Problem
Begin at the line bearing "Task: Click the stochRSI(14) legend entry". Transcribe it and all subsequent lines of the material below exactly, and nothing more.

--- START ---

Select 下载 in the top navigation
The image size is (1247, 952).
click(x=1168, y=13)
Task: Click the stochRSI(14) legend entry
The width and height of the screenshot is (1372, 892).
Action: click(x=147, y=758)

--- END ---

Answer for this exercise
Task: Click the stochRSI(14) legend entry
The width and height of the screenshot is (1372, 892).
Action: click(x=147, y=758)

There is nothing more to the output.